═════ Document passage

Assuming the titty walk and Jon's big cliffhanger are included in Sunday's ep, we will have caught up or surpassed all book story lines, correct?
It's just like the most basic, dumbed down writing possible. "Some of these people killed my family, so now I hate all of them and refuse to see any logic whatsoever regardless. Also I'm going to be insubordinate and cunty all day long."
I know, I'm just saying from a show perspective, he's not a compelling character. His motivations aren't compelling, he doesn't seem to have any conflict over his beliefs at all, and he's just whiny and butthurt seemingly all the time
Olly and his motivations just suck, we are all aware he will be the one who kills Jon. My main issue with Olly is that the foundation/premise of his character sucks. In the book, Cotter Pike and the others turn on Jon because he decides to meddle in the affairs to the south. They are old men who have been in the nights watch for a long time, they truly care about the nights watch. Olly doesn't give a fuck, he still has not figured out innocent people die constantly in war. So basically a 12 year old greenhorn is about to stab and betray The Lord commander. I can believe a bunch of veterans turning on Jon, but a little 12 year old is just stupid. That's shitty writing.

══════════
═════ Information provided

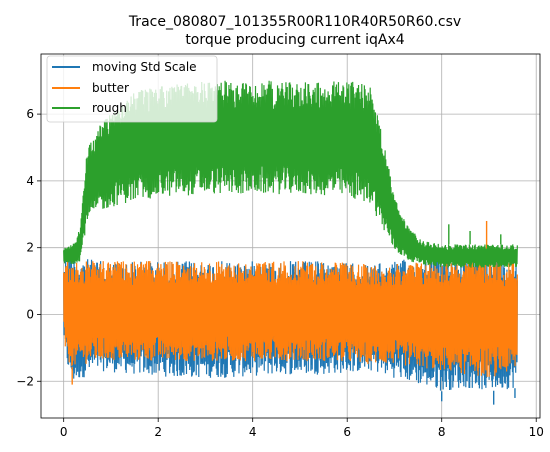 The image size is (550, 452). I want to click on y-axis: −2 0 2 4 6, so click(28, 248).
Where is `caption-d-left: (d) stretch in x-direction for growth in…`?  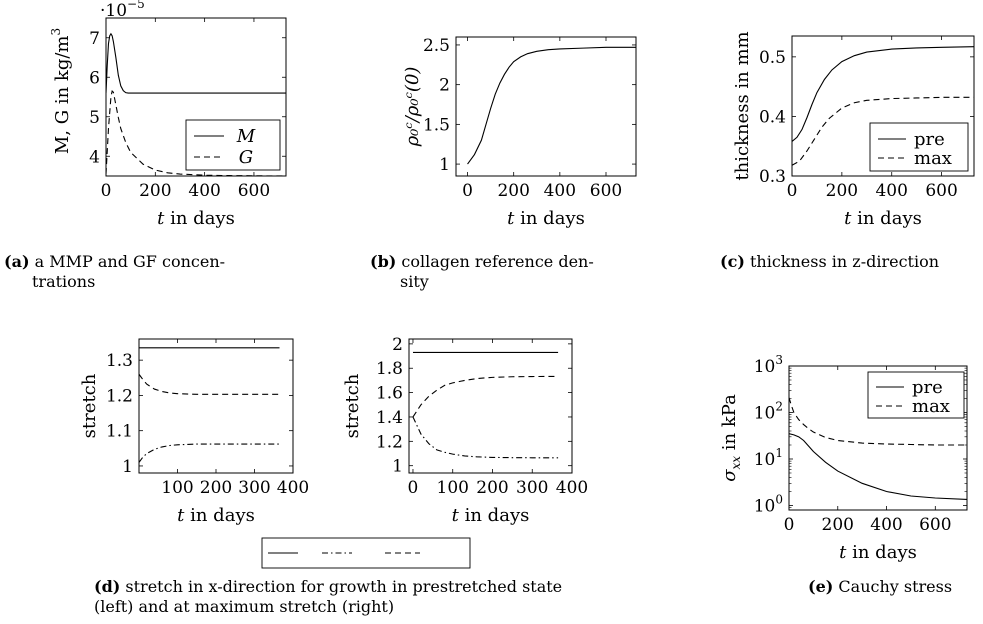 caption-d-left: (d) stretch in x-direction for growth in… is located at coordinates (328, 586).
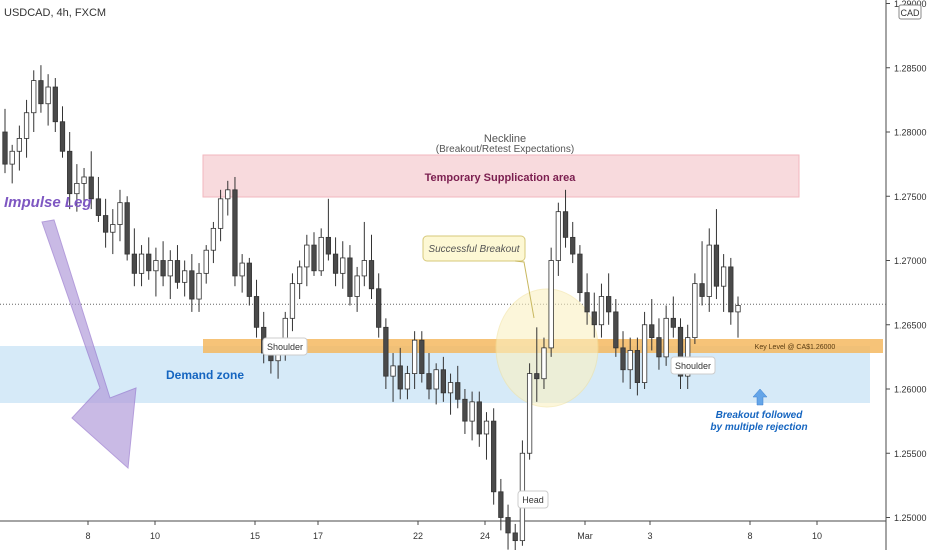 The width and height of the screenshot is (932, 555). What do you see at coordinates (318, 536) in the screenshot?
I see `time-tick-label: 17` at bounding box center [318, 536].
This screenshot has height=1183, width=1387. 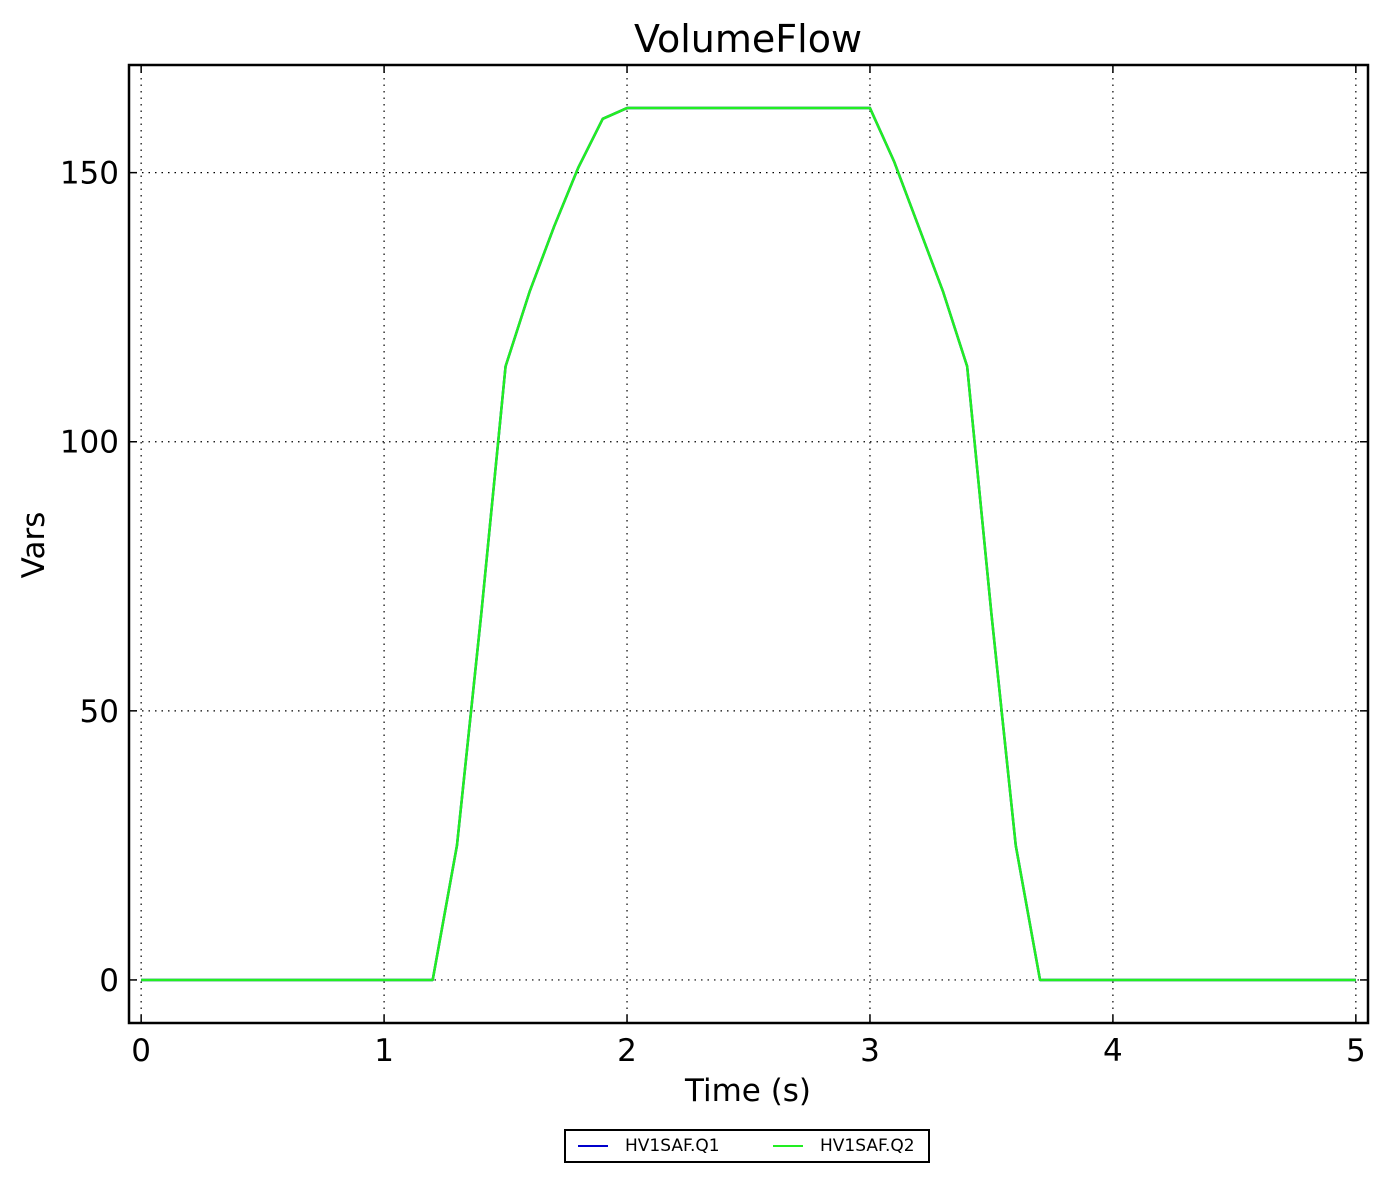 I want to click on y-tick-label: 150, so click(x=90, y=174).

══════════

__Exercises__:
1 – Translate this sentence from the Game of Thrones discussion into Spanish: "In the book, Cotter Pike and the others turn on Jon because he decides to meddle in the affairs to the south."
2 – Pick up the Game of Thrones discussion after its last sentence and write what comes next.
The material plays no part in what comes next.

__Your responses__:
1 – En el libro, Cotter Pike y los demás se vuelven contra Jon porque decide entrometerse en los asuntos del sur.

2 –
You guys are aptosduck level stupid if you can't see how a kid would be blind to reason and logic after watching his parents, family, and village destroyed by savages. "I don't understand why he isn't cool with it after Jon explained it all to him!" I can't wait to read this thread when Ollivander pulls a flaming sword from King Crow's heart.
Just seems the writers are setting the tone a little much for Olly to kill Jon. If that's what happens, I agree, a little lazy.
based on casting rumors, it seems like they may go back and do some of the iron islands stuff next season. in which case, that wouldn't be caught up. also, the show hasn't shown that bran can see through the trees yet.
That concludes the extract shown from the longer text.